Isaac M. Singer.
The greatest competitor of Mr. Howe was I. M. Singer. In 1850 there appeared
in a shop in Boston, a man who exhibited a carving machine as his invention.
Mr. Parton, in the Atlantic Monthly, said: "Singer was a poor, baffled
adventurer. He had been an actor and a manager of a theatre, and had tried his
hand at various enterprises, none of which had been successful." The proprietor
of the shop, who had some sewing-machines there on exhibition, speaking of them,
said: "These machines are an excellent invention, but have some serious defects.
Now if you could make the [450]desired improvement, there would be more money in
it than in making these carving machines." This seemed to gently impress Singer,
and the friend advancing $40, he at once began work. According to Singer's
testimony in the Howe vs. Singer suits, the story of this wonderful man runs something like this:
"I worked day and night, sleeping but three or four hours out of the
twenty-four, and eating generally but once a day, as I knew I must get a
machine made for forty dollars or not get it at all. The machine was completed
the night of the eleventh day from the day it was commenced. About nine o'clock
that evening we got the parts of the machine together, and commenced trying it.

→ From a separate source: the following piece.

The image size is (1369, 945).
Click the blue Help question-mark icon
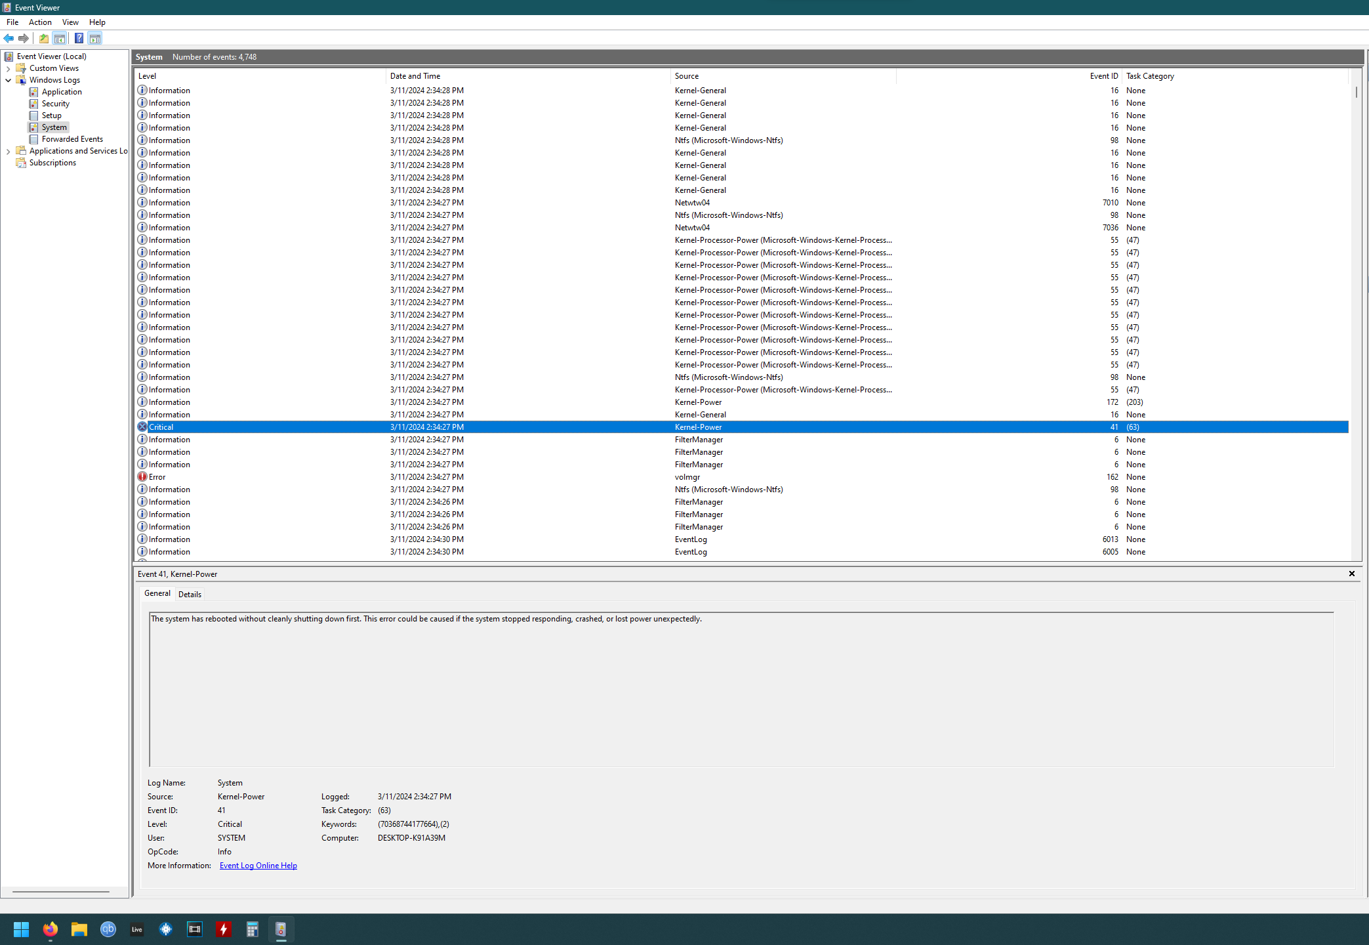click(79, 38)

The first attempt to sew was unsuccessful, and the workmen, who were tired out
with almost unremitting work, left me, one by one, intimating that it was a
failure. I continued trying the machine, with Zieber, who furnished the forty
dollars, to hold the lamp for me; but in the nervous condition to which I had
been reduced, by incessant work and anxiety, was unsuccessful in getting the
machine to sew light stitches.
"About midnight I started with Zieber to the hotel, where I boarded. Upon the
way we sat down on a pile of boards, and Zieber asked me if I had not noticed
that the loose loops of thread on the upper side of the cloth came from the
needle? It then flashed upon me that I had forgotten to adjust the tension upon
the needle thread. Zieber and I went back to the shop. I adjusted the tension,
tried the machine, and sewed five stitches perfectly, when the thread broke. The
perfection of those stitches satisfied me that the machine was a success, and I
stopped work, went to the hotel, and had a sound sleep. By three o'clock the
next day I had the[451] machine finished, and started with it to New
York, where I employed Mr. Charles M. Keller to get out a patent for it."

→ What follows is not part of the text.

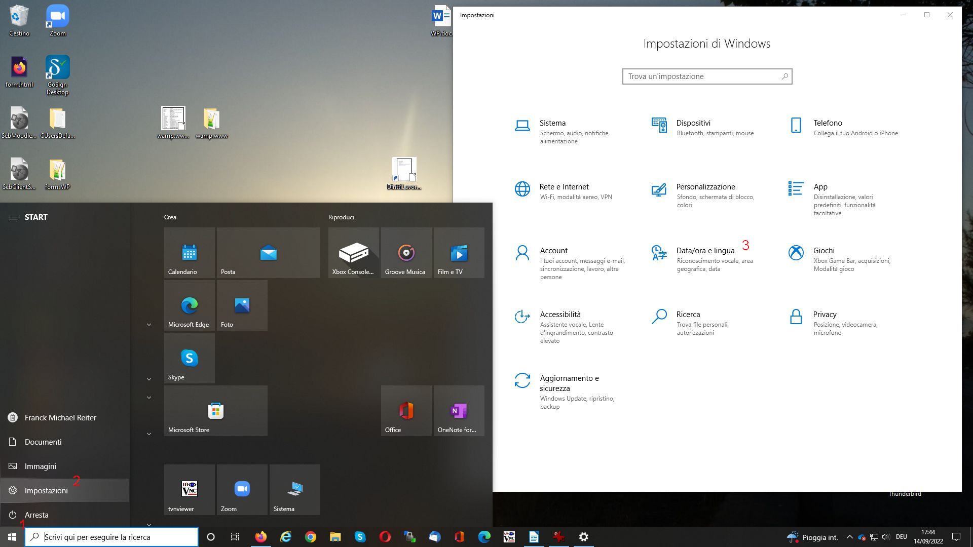Open Firefox from the taskbar
This screenshot has width=973, height=547.
(x=261, y=537)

The trial resulted in favor of Howe, but of the two men Singer was in every
way the superior in business capacity. In fact; there never has been a
sewing-machine manufacturer that could compare with I. M. Singer. "Great and
manifold were the difficulties which arose in his path, but one by one he
overcame them all. He advertised, he traveled, he sent out agents, he procured
the insertion of articles in newspapers, he exhibited the machines at fairs in
town or country. Several times he was on the point of failure, but in the nick
of time something always happened to save him, and year after year he advanced
toward an assured success.
"We well remember his early efforts, when he only had the back part of a
small store on Broadway, and a little shop over a railroad depot; and we
remember also the general incredulity with regard to the value of the machine
with which his name was identified. Even after hearing him explain it at great
length, we were very far from expecting to see him one day riding to the Central
Park in a French diligence, drawn by five horses paid for by the sewing-machine.

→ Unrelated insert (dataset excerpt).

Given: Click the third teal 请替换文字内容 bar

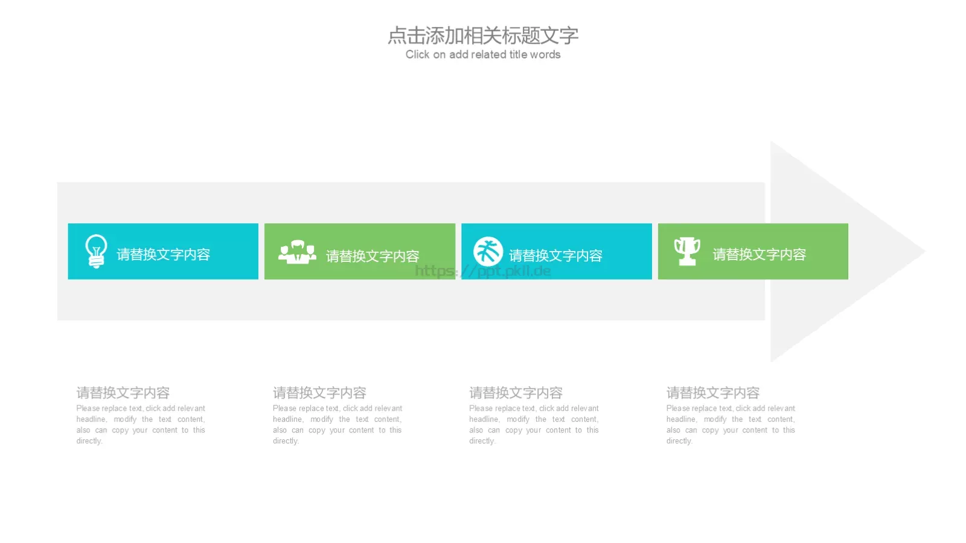Looking at the screenshot, I should [556, 251].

Still less did we anticipate that within twelve years the Singer company would
be selling a thousand sewing-machines a week, at a profit of a thousand dollars
a day. He was the true pioneer of the mere business of selling machines, and
made it easier for all his subsequent competitors."
The peculiarity of the Singer machine is the chain stitch or single thread
device, but with the employment of an eye-pointed needle, and other appliances,
so as to make it admirably adopted for the general purposes of[452] sewing. At Mr. Singer's death it
was found that his estate amounted to about $19,000,000.